I try to learn (flat-, FASM-) Assembly currently.
For to become more familiar with the concept of branching I made a tiny program. Inspired by an exercise I had to do once in school when learning PHP.
"Write a program which takes an integer given by the user. The program then calculates and prints the square numbers from 1 to the given number."
Here my source code. I have added comments in the code. Trying to explain my thoughts and motivations.
format PE console
entry start
include 'win32a.inc'
; ===========================================
; = Displays the square number from 1 until =
; = number n. n is given by the user. =
; = @param [ integer ] n - The upper =
; = limit. The last integer to calculate =
; = the square number of. =
; ===========================================
; - Example --------------------------------
; 100 // User have entered 100.
; 1
; 4
; 9
; 10 // 16 in base 10
; 19 // 25 in base 10
; 24 // 36 in base 10
; 31 // ...
; 40
; 51
; 64
; 79
section '.text' code readable executable
start:
call read_hex ; Provided by teacher. Reads in a hexadecimal number from stdin.
mov ecx, eax
mov ebx, 1 ; First number ...
cmp eax, 1000000 ; When the number received is smaller the upper limit ...
jle createSquareNumbers ; ... then you do not have to override it.
mov ecx, ebp ; ... otherwise you override it with the upper limit.
createSquareNumbers:
mov edx, 0
mov eax, ebx
mul ebx ; Multiply the number with itself.
call print_eax ; ; Provided by teacher. Prints eax to stdin.
inc ebx ; Go to the next integer.
cmp ebx, ecx
jle createSquareNumbers
push 0
call [ExitProcess]
include 'training.inc'
It seems to work as expected.
But I'm sure there's a lot of room for improvements ...
So therefore: Hints and comments from more experienced Assembly programmers very appreciated. :)
-
\$\begingroup\$ assembly questions need to state which instruction set architecture (ISA) they are targeting.
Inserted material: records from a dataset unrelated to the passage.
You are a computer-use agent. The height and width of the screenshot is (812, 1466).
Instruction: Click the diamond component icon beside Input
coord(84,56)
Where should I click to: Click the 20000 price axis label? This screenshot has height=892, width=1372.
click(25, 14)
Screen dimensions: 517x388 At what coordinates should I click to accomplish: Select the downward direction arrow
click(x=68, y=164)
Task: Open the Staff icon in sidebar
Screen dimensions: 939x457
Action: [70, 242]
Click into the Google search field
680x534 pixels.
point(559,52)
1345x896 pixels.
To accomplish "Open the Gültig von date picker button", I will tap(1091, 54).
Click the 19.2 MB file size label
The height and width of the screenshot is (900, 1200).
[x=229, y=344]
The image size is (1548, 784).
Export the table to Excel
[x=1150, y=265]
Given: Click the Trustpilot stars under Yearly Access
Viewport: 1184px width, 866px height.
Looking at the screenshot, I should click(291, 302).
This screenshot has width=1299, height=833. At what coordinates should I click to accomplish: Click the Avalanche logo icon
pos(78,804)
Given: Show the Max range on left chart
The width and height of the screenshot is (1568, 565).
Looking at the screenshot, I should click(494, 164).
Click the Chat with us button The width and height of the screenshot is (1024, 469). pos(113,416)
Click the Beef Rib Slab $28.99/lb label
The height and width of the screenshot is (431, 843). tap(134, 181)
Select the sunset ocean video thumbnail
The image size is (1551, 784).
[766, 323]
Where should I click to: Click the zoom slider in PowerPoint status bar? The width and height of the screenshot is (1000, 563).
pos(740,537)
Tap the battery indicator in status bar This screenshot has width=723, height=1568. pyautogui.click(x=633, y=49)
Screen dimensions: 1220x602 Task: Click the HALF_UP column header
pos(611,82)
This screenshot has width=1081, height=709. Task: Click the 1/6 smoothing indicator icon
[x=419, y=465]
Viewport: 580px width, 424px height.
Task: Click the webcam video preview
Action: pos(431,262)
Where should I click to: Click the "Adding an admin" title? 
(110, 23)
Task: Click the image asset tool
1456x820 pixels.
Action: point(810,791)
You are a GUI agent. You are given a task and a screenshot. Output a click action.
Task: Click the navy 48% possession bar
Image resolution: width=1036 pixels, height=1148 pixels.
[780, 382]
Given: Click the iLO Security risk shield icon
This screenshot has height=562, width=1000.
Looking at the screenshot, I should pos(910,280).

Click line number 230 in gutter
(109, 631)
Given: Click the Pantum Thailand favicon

Is this x86 assembly? \$\endgroup\$Toby Speight– Toby Speight2023年02月11日 15:03:31 +00:00Commented Feb 11, 2023 at 15:03
3 Answers 3
cmp eax, 1000000 ; When the number received is smaller the upper limit ... jle createSquareNumbers ; ... then you do not have to override it. mov ecx, ebp ;
I suspect that the upper limit is in the ebp
register. (Why else would you move it to ecx
when the input is too large?) Then it would be better to not use the immediate value and just write:
cmp eax, ebp
createSquareNumbers: mov edx, 0
Prior to the multiplication it is not necessary to zero the edx
register. It's the division that needs this. This way you'll shave off some bytes.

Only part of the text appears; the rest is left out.